Tracking Down a Salmonella Outbreak

ByABC News
January 30, 2009, 7:01 PM

Jan. 31 -- FRIDAY, Jan. 30 (HealthDay News) -- The salmonella outbreak that has now sickened 529 people began as a blip on U.S. health-monitoring radar.

Officials with the U.S. Centers of Disease Control and Prevention report that the problem first showed up as a small multi-state cluster of a strain of the bacteria on Nov. 10 of last year. It took the search party until Dec. 28 to narrow the possible target to peanut products being served in institutions.

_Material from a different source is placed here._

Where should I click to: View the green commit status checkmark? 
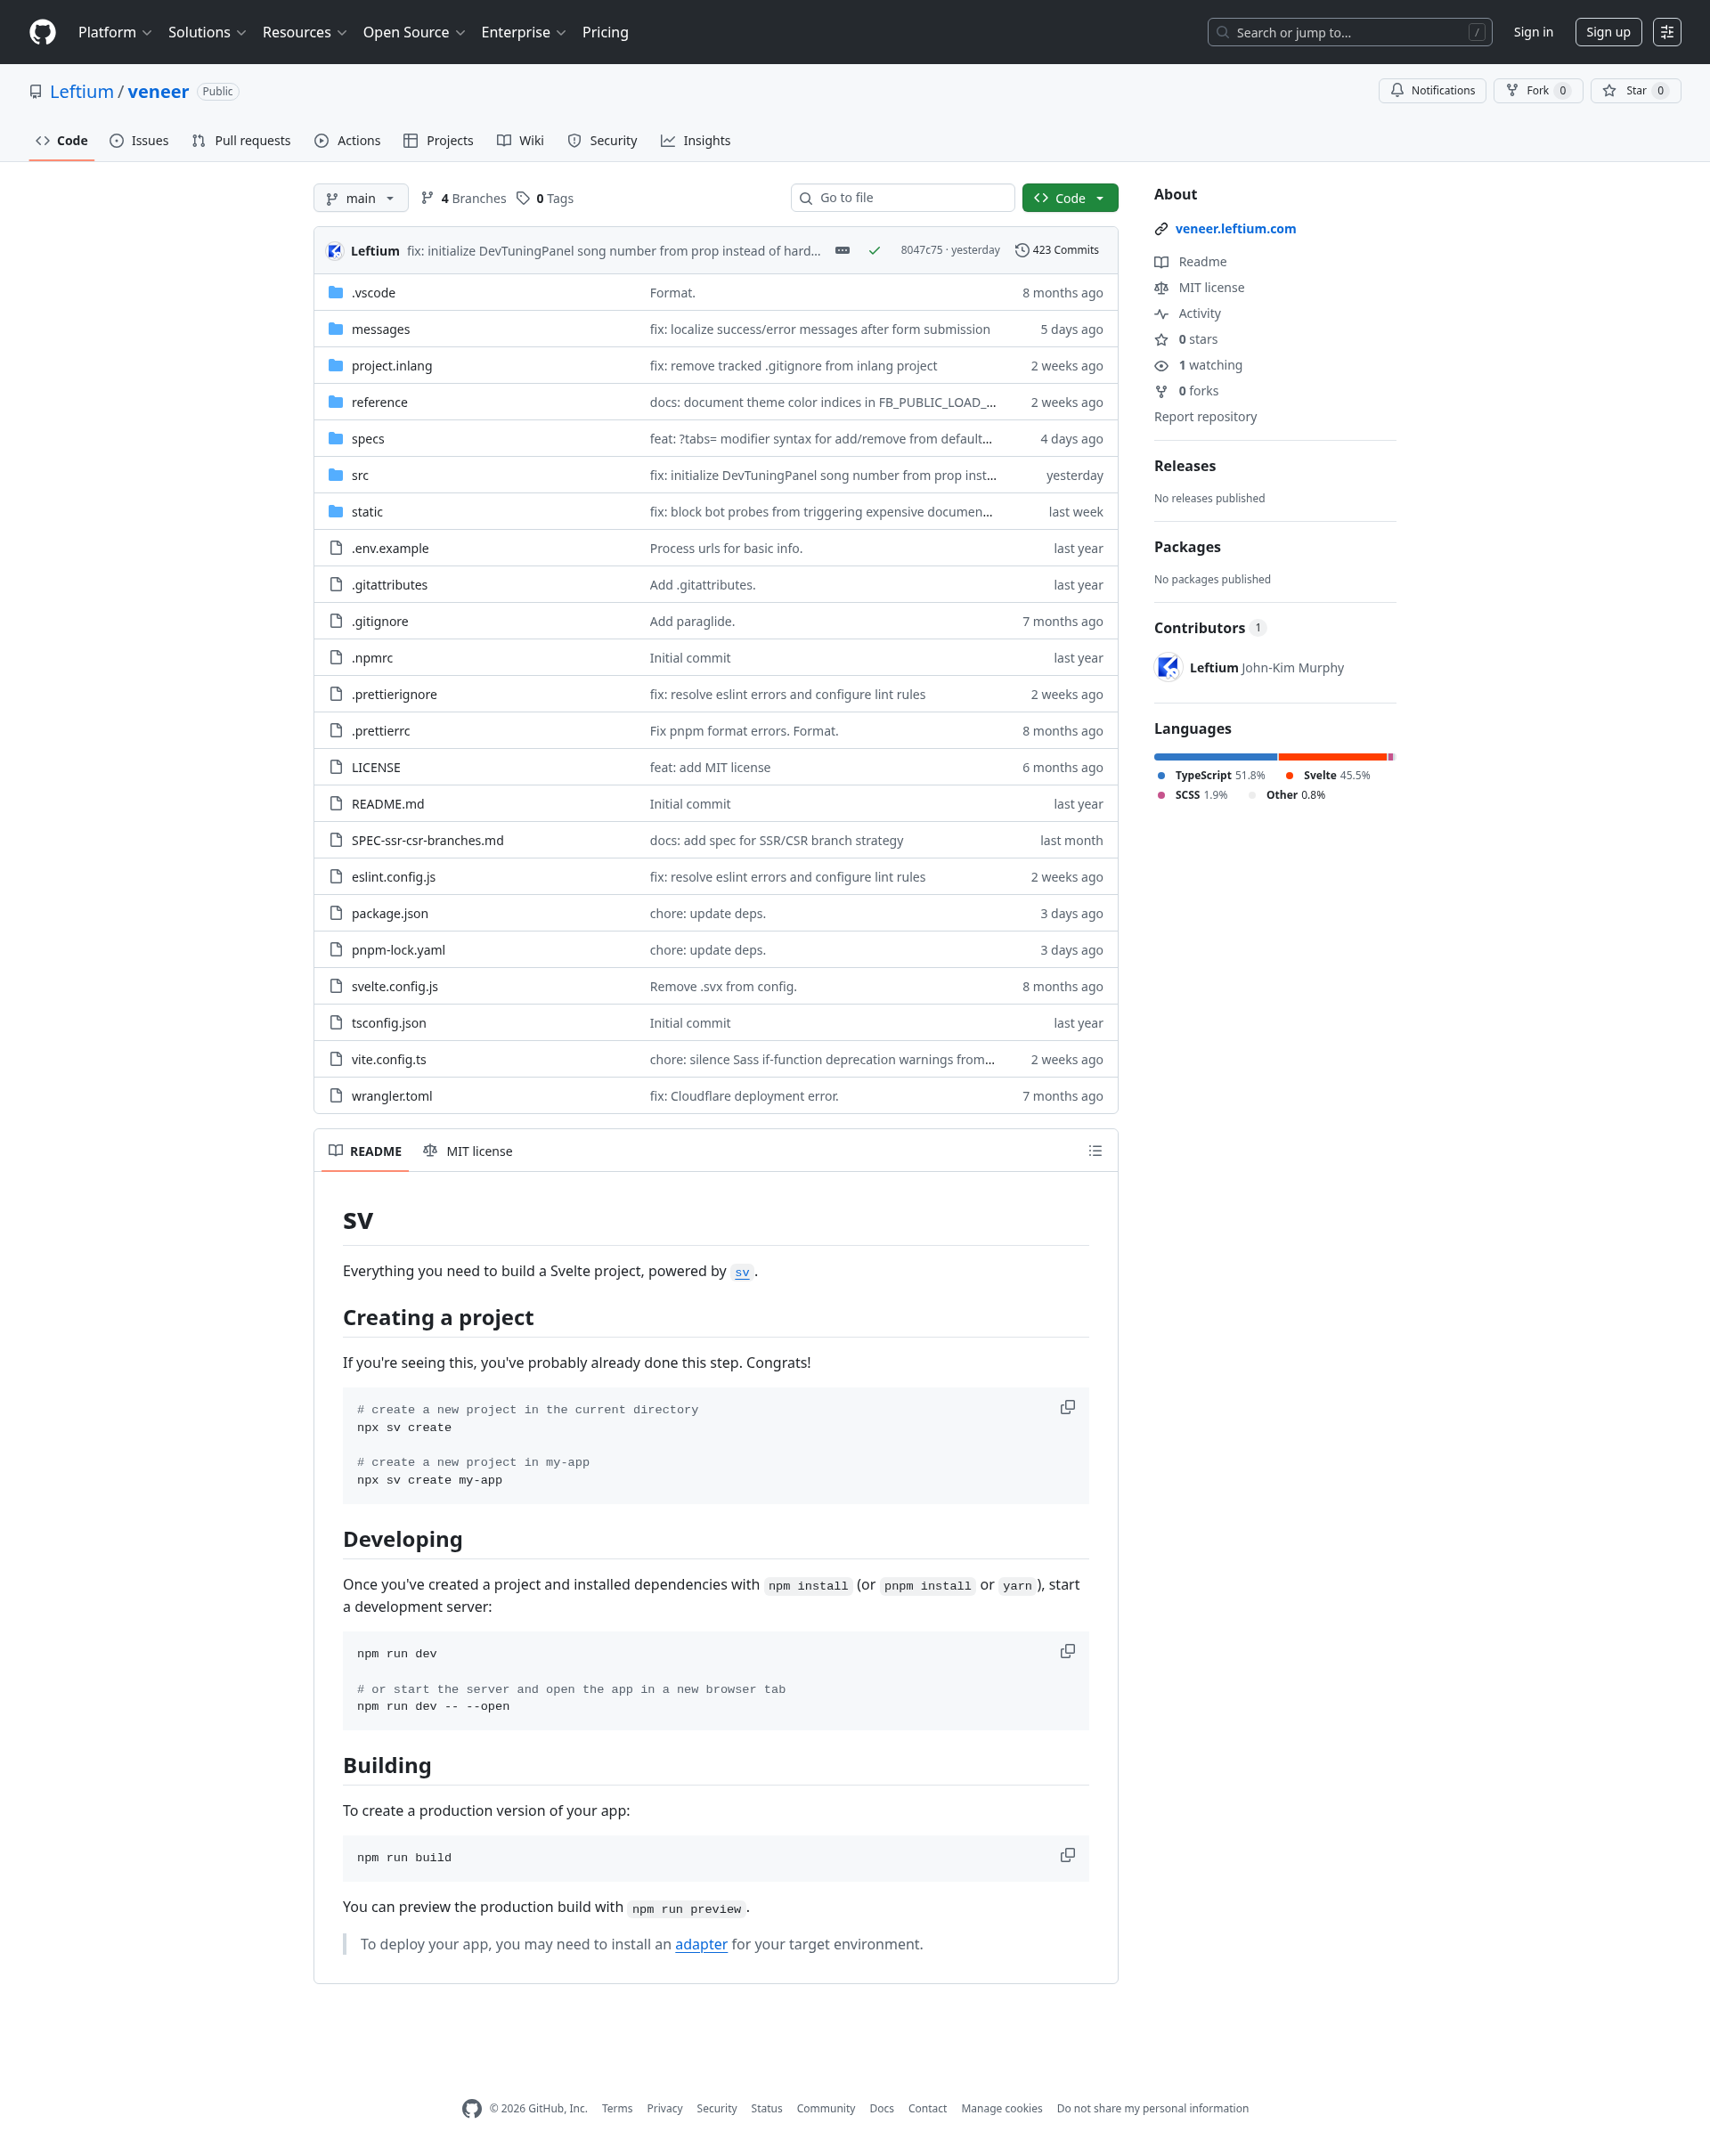click(x=874, y=251)
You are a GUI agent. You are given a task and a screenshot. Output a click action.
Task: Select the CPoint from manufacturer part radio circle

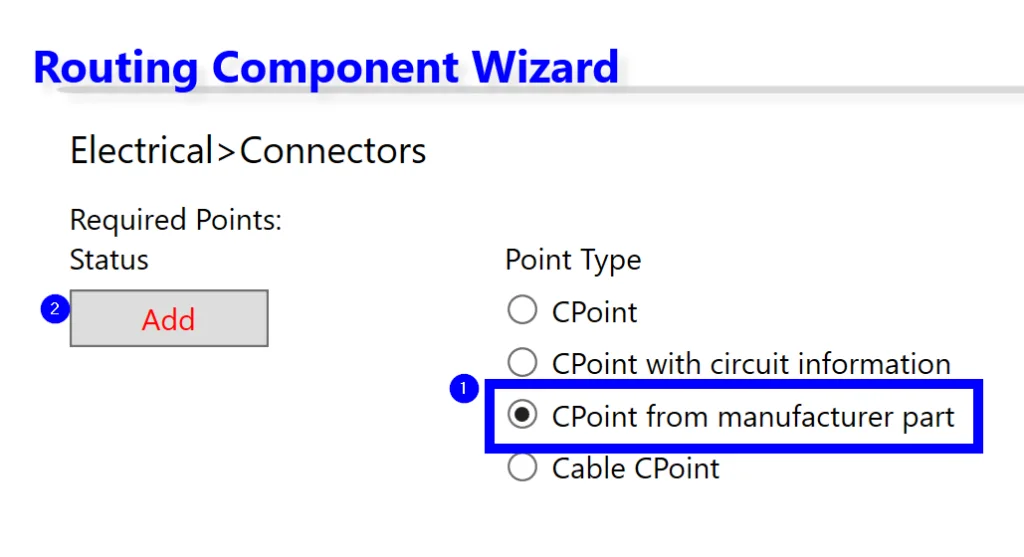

In between, according to the detailed account in the Jan. 29 early release issue of the CDC publication, Morbidity and Mortality Weekly Report, the problem grew, as reports of illnesses did likewise.

That led to this week, and one of the largest recalls in U.S. history: U.S. Food and Drug Administration officials on Wednesday recalled every single peanut product made in the last two years at a Georgia facility owned by Peanut Corp. of America.

Now, the real search begins.

As of Jan. 28, at least 431 peanut butter containing products had been recalled by 54 companies that had used ingredients produced at the Peanut Corp. facility after July 1, 2008, according to the CDC documents.

Now, FDA inspectors must tackle the monumental task of tracking and removing products that were sent, by their own accounts, to 2,100 different locations.

The problem is compounded by the fact that most of the products are not whole products sitting on store shelves. In fact, jars of plain-old peanut butter are safe to consume, since they were not made at the plant. However, Peanut Corp. supplied institutions and others with product that was used mainly for making other products, everything from candy and cookies to dog biscuits, ice cream and peanut butter crackers.

"There is a lot of work in finding out what is causing an outbreak," CDC epidemiologist and report co-author Dr. Casey Barton Behravesh said.

"Once a cluster or outbreak is identified, we call people and ask a lot of questions about foods they may have eaten or other types of exposures that have been linked to illness in the past," she explained.